Material for this task START

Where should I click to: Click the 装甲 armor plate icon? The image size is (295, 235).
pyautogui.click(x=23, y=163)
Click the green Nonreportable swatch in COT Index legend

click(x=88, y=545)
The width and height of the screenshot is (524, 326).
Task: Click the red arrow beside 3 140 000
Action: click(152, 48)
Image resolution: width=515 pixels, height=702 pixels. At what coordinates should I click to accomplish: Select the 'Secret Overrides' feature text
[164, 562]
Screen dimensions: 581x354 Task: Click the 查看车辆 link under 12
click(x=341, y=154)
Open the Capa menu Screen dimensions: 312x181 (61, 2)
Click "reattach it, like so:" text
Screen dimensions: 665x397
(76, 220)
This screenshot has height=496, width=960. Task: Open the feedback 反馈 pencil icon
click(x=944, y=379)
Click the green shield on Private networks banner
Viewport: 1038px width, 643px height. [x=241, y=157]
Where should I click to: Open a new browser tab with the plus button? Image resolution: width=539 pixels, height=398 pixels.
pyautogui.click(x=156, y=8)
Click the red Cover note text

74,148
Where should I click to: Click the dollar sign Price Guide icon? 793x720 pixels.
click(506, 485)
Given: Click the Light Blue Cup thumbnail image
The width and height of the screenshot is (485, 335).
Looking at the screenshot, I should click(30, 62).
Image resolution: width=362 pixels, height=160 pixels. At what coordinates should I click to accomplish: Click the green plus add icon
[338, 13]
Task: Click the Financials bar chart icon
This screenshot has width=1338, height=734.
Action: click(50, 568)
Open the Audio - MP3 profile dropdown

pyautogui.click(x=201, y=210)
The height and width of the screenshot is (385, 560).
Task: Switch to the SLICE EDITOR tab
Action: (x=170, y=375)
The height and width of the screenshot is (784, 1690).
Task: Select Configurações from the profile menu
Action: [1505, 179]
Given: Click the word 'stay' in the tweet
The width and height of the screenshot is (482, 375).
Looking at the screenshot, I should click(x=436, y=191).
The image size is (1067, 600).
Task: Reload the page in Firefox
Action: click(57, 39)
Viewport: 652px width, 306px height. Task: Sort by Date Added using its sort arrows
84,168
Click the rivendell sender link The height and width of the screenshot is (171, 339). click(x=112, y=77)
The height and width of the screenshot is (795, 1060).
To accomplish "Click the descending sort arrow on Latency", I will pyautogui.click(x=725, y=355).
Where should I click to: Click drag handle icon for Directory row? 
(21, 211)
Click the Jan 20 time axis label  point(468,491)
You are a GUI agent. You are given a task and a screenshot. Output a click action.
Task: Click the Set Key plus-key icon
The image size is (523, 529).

Material for this task END

▶ Exercise details
Give back all the records above exactly. Keep every word.

▶ Problem solution
Where should I click to: Click the 装甲 armor plate icon? The image size is (295, 235).
pyautogui.click(x=23, y=163)
Click the green Nonreportable swatch in COT Index legend

click(x=88, y=545)
The width and height of the screenshot is (524, 326).
Task: Click the red arrow beside 3 140 000
Action: click(152, 48)
Image resolution: width=515 pixels, height=702 pixels. At what coordinates should I click to accomplish: Select the 'Secret Overrides' feature text
[164, 562]
Screen dimensions: 581x354 Task: Click the 查看车辆 link under 12
click(x=341, y=154)
Open the Capa menu Screen dimensions: 312x181 (61, 2)
Click "reattach it, like so:" text
Screen dimensions: 665x397
(76, 220)
This screenshot has height=496, width=960. Task: Open the feedback 反馈 pencil icon
click(x=944, y=379)
Click the green shield on Private networks banner
Viewport: 1038px width, 643px height. [x=241, y=157]
Where should I click to: Open a new browser tab with the plus button? Image resolution: width=539 pixels, height=398 pixels.
pyautogui.click(x=156, y=8)
Click the red Cover note text

74,148
Where should I click to: Click the dollar sign Price Guide icon? 793x720 pixels.
click(506, 485)
Given: Click the Light Blue Cup thumbnail image
The width and height of the screenshot is (485, 335).
Looking at the screenshot, I should click(30, 62).
Image resolution: width=362 pixels, height=160 pixels. At what coordinates should I click to accomplish: Click the green plus add icon
[338, 13]
Task: Click the Financials bar chart icon
This screenshot has width=1338, height=734.
Action: click(50, 568)
Open the Audio - MP3 profile dropdown

pyautogui.click(x=201, y=210)
The height and width of the screenshot is (385, 560).
Task: Switch to the SLICE EDITOR tab
Action: (x=170, y=375)
The height and width of the screenshot is (784, 1690).
Task: Select Configurações from the profile menu
Action: [1505, 179]
Given: Click the word 'stay' in the tweet
The width and height of the screenshot is (482, 375).
Looking at the screenshot, I should click(x=436, y=191).
The image size is (1067, 600).
Task: Reload the page in Firefox
Action: click(57, 39)
Viewport: 652px width, 306px height. Task: Sort by Date Added using its sort arrows
84,168
Click the rivendell sender link The height and width of the screenshot is (171, 339). click(x=112, y=77)
The height and width of the screenshot is (795, 1060).
To accomplish "Click the descending sort arrow on Latency", I will pyautogui.click(x=725, y=355).
Where should I click to: Click drag handle icon for Directory row? 
(21, 211)
Click the Jan 20 time axis label  point(468,491)
You are a GUI agent. You are given a task and a screenshot. Output a click action.
Task: Click the Set Key plus-key icon
The image size is (523, 529).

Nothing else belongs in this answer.